誰が何と言おうと、僕の心の中では君は永遠に惑星だぜ!
 
 というのはおいといて、どうせだったら減らすより増やしたほうが面白かったのに。セレスやカロンにどんな和名がつくのかわくわくしていたこの気持ちをどうしてくれようか。
 とまれ、惑星として完全に認知されていようとも、理屈に合わないものはバッサリと切る姿勢、科学者らしくて好きです。でも今回決まった惑星の定義はちょっとあいまいではないだろうか。惑星の定義は、

  • 太陽を周回する
  • 自らの重力で球状となる
  • 軌道周辺で、圧倒的に支配的な天体

 という風に決定されたのだが、3番目の条件はかなり主観に左右されるものだと思うのだ。
 そこで惑星とその衛星の中の一番大きいものとの直径比を並べてみた。そうするとなかなか面白いことが見えてくるのです。「軌道周辺で、圧倒的に支配的な天体」という定義をまともに当てはめると、惑星ではない天体は冥王星の他にも発見されるのでした。

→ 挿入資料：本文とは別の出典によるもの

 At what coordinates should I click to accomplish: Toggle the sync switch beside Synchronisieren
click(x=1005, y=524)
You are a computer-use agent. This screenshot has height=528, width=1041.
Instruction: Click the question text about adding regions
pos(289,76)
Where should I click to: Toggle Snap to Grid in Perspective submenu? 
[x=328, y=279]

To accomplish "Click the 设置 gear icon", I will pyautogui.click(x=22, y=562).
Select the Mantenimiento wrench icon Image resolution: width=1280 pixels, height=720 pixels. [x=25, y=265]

まずは以下のリストを見てほしい。
 

惑星 惑星の直径(km) 最大の衛星 衛星の直径(km) 直径比
水星 4,879.4 - -
金星 12,103.6 - -
地球 12,756.3 3,474.8 3.67
火星 6,794.4 フォボス 22.2 306.05
(セレス) 959.2 - -
木星 142,984 ガニメデ 5,264.4 27.17
土星 120,536 タイタン 5,151 23.40
天王星 51,118 タイタニア 1,577.8 32.39
海王星 49,572 トリトン 2,700 18.36
冥王星 2,320 カロン 1,186 1.95
2003UB313 2,400 - -

 
 軌道周辺で圧倒的に支配的、ということを単純に主星と衛星の直径比で考えてみると、その差が最小なのはもちろん冥王星である。カロンのたったの2倍の直径しか持たない冥王星は、そういう意味では惑星と衛星という関係ではなく二重星だと見たほうが自然かもしれない。つまり、この定義によって冥王星が惑星のリストから外れることは至極自然なことなのである。

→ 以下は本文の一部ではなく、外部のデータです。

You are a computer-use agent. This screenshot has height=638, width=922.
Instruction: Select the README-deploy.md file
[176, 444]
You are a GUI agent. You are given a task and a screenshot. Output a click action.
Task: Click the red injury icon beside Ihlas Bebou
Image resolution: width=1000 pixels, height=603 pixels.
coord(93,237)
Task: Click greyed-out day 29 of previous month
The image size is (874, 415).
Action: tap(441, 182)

 ところが、この他にも直径比が1に近い天体があるので問題はややこやしいのだ。
 冥王星並みに"圧倒的でない"天体、それは"地球"なのである。
 この直径表を眺めてみると、直径比が1に近いものは、1位の1.95と2位の3.67という数値が他を大きく離していることに気付くだろう。地球-月系もまた、太陽系の天体の中ではほとんど二重星なのだ。つまり「軌道周辺で、圧倒的に支配的な天体」という定義をまともにあてはめるようとすると、我らが地球すらも惑星の範疇から外れてしまうことになってしまうのである。

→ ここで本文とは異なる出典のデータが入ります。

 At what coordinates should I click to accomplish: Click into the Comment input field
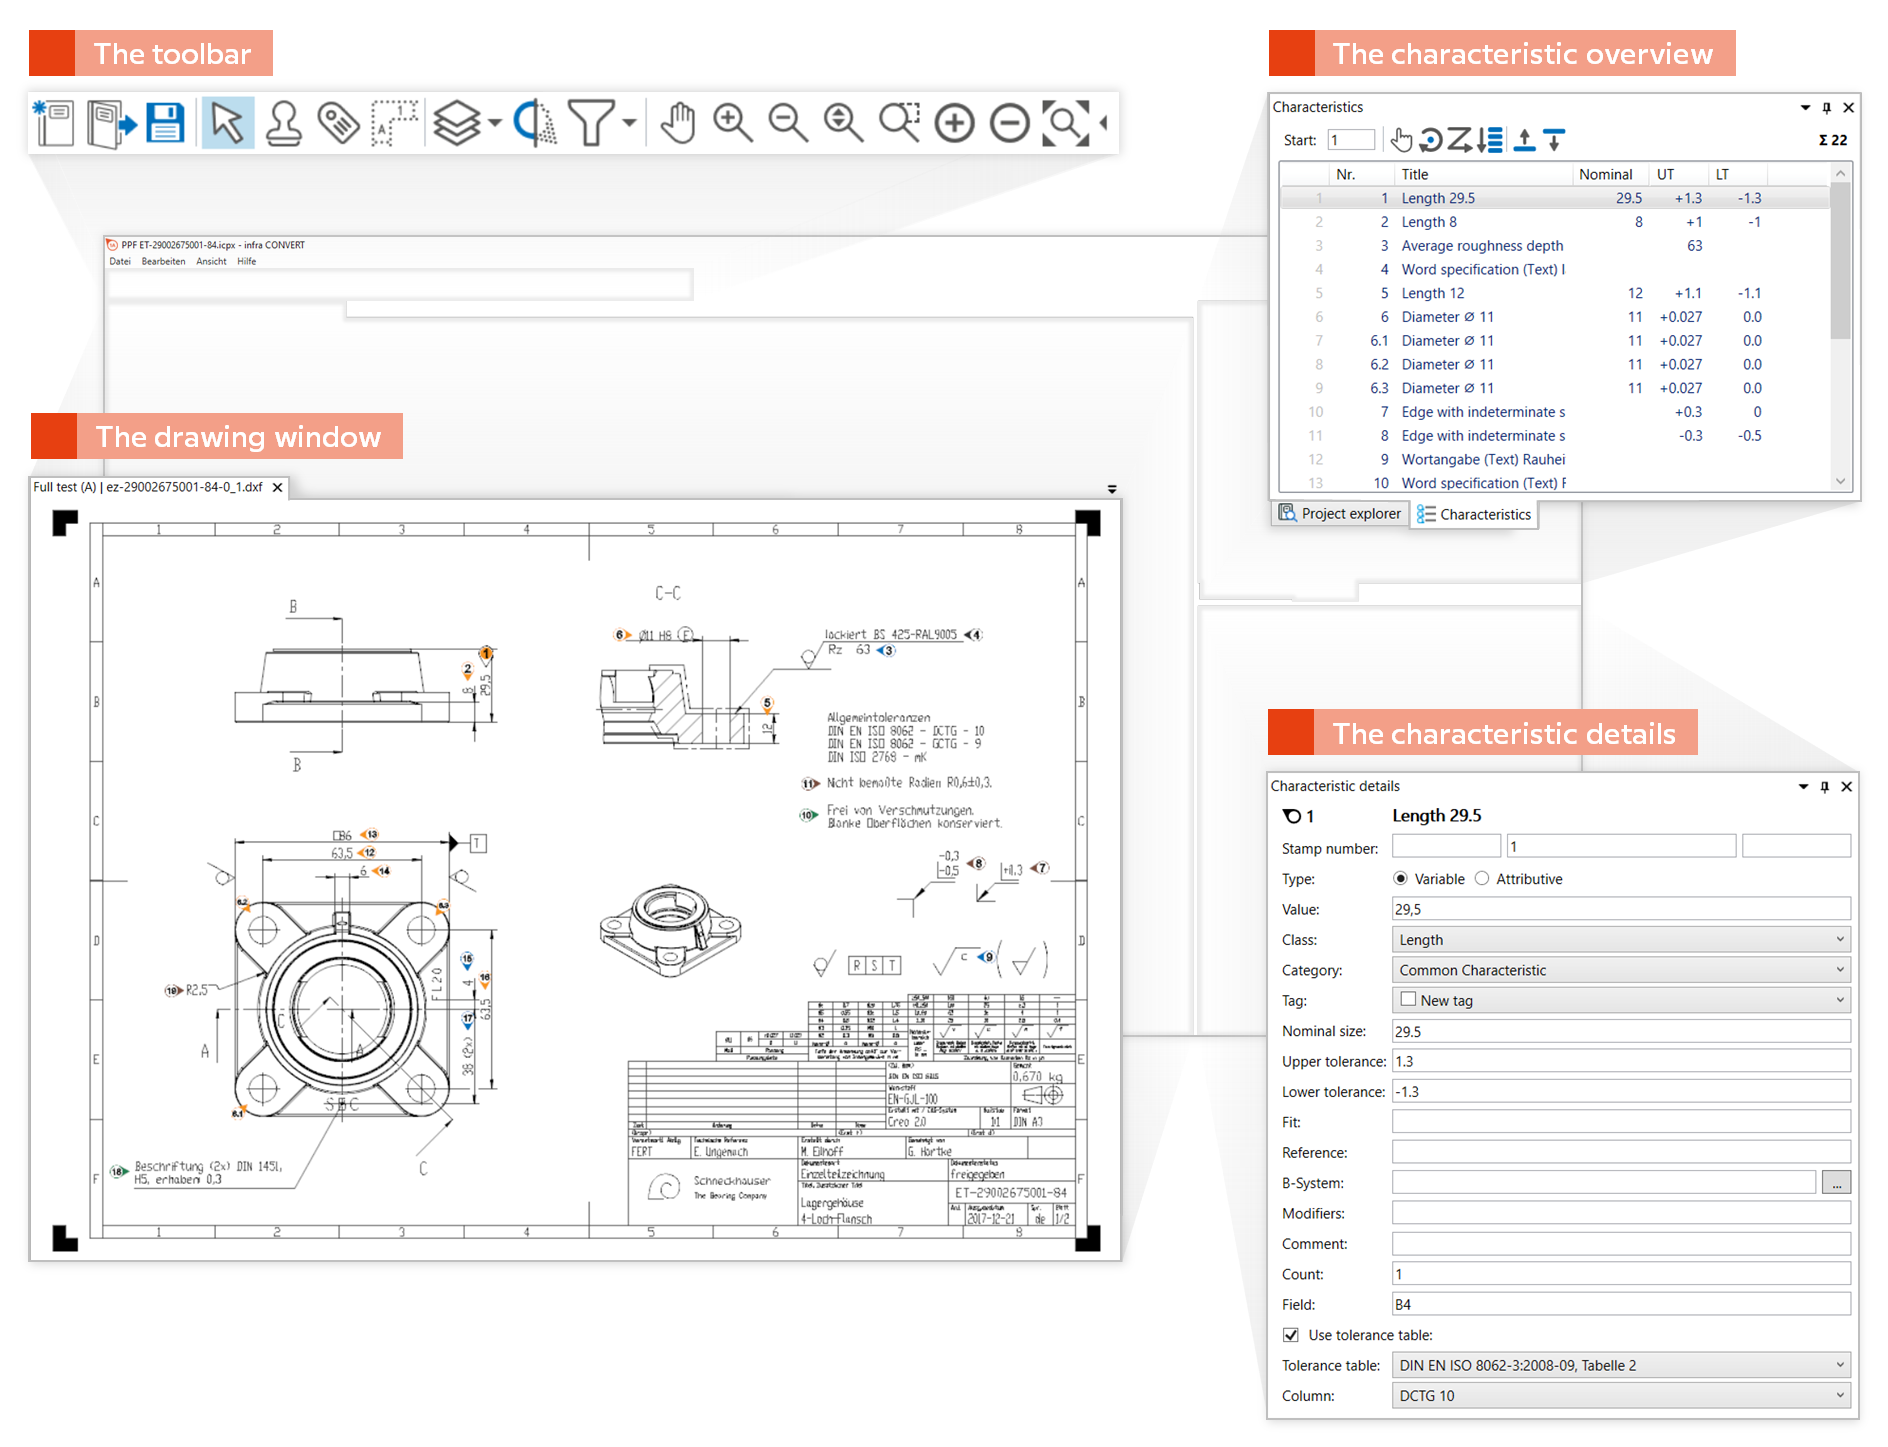(1620, 1244)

 これではなんのために定義づけをしたのかわからない。そこで、なんとかして冥王星(を含む矮星)は除外し、地球は惑星としておきたいので、今度は「軌道周辺で、圧倒的に支配的な天体」という言葉の定義をこじつけて(笑)うまいこと考えなくてはならないのであります。
 というわけで明日は、この3番目の定義の意味を掘り下げて考えてみたいと思います。